2005年12月05日 13時37分55秒 | Weblog
カウライ男の随想 四十一

…まさに天国と言える西峰の自然と大地と教え子達の純粋な精神はいつまでも心に残る…今、僕は君が西峰時代にいつも首をつっこんでいた哲学に関心を持ち始めたのは。例の西田幾太郎にうるさい同級生や教授の『絶対矛盾的自己同一』について僕は不消化でまさに下痢をおこしてしまったが君はどう思うか?…商大予科に入った理由は君が知ってるとおりあくまで高等学校、一高か三高卒資格が欲しかったのだ…勿論、学部は東京帝大の法学部にしぼっている…そして将来は政治家か法律家になる積もり、J中学退学の素行審査で官立高等学校はアウトになるので…しかしいずれにしても、今の戦争状態は危惧しなければならない…もう勉強どころでない気がするが君はどう考える…。そんな内容の手紙だ。O君が商大予科をねらった理由は私はとっくに知っていた。

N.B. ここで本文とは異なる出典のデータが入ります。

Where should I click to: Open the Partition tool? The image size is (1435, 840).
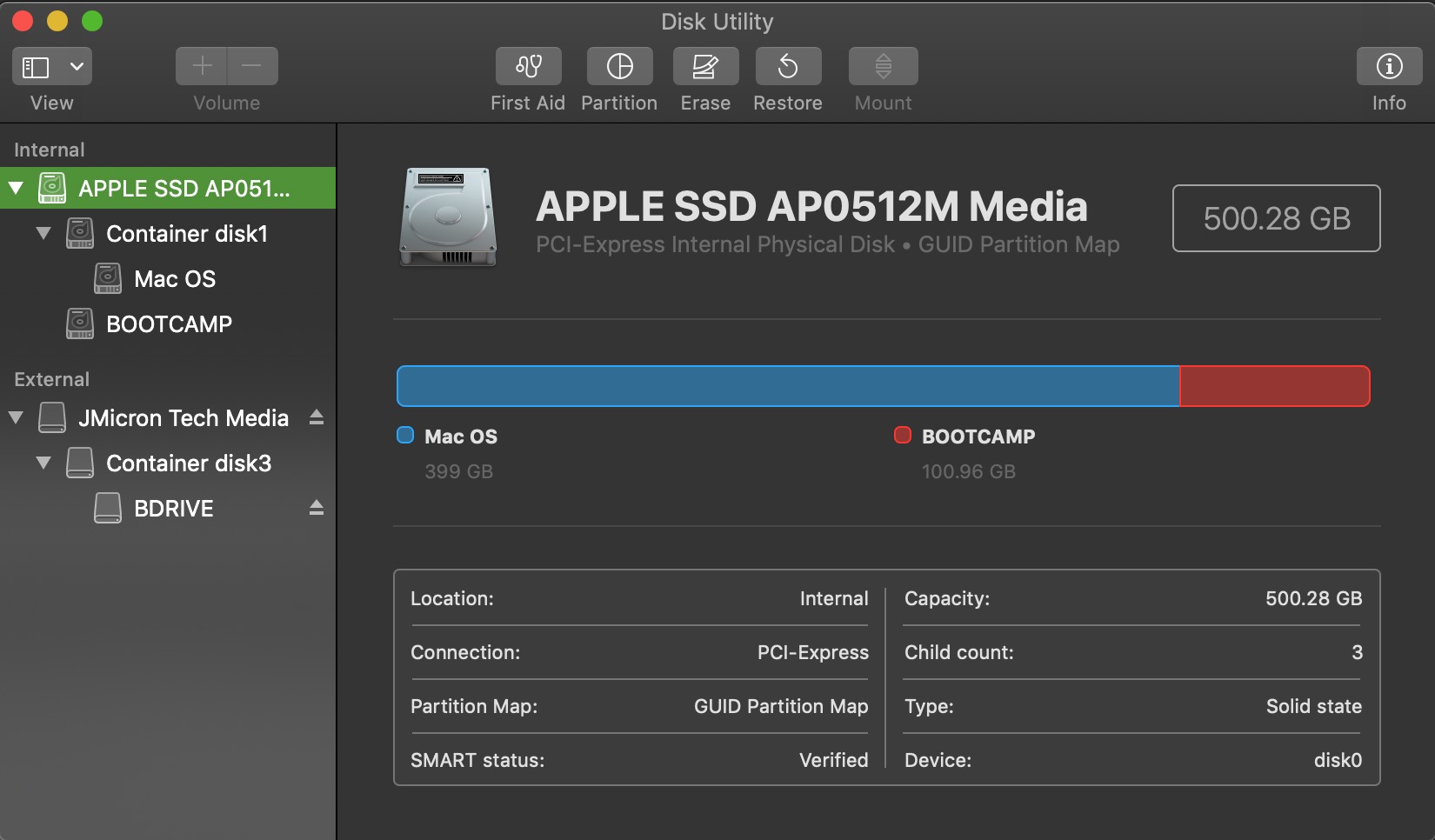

始めは甲南高等学校(私立)をねらったが商大予科のほうが難関だし、当時、官立で大学予科があるのは北海道帝国大学予科ぐらいで、寒さに弱いO君は神戸をえらんだのである。
 高等専門学校の学生達にたいして総力戦のキャッチフレーズはつぎから次とだされていた。
…武士道とは死ぬこととみつけたり…全国の若者達は命を国にささげることが使命と心のそこにしみわたっていた。
 私は相変わらず自己の死について、正直、いずれ軍隊にはいり、どこかの戦場で死をとげる覚悟はできていたが、なお、現実の生き方のなかに青春を強く意識もしていた。
 毎日がそんな厳しい精神との現実に、ただ子供逹の天心爛漫な気持ちにせっする間だけが幸せにかんじていた。
 だれにもあかさなかったが、軍隊にはいり戦争で死を迎え、国体を守る華となる意味はなんだろうか!O君はそう叫びたかったに違いない。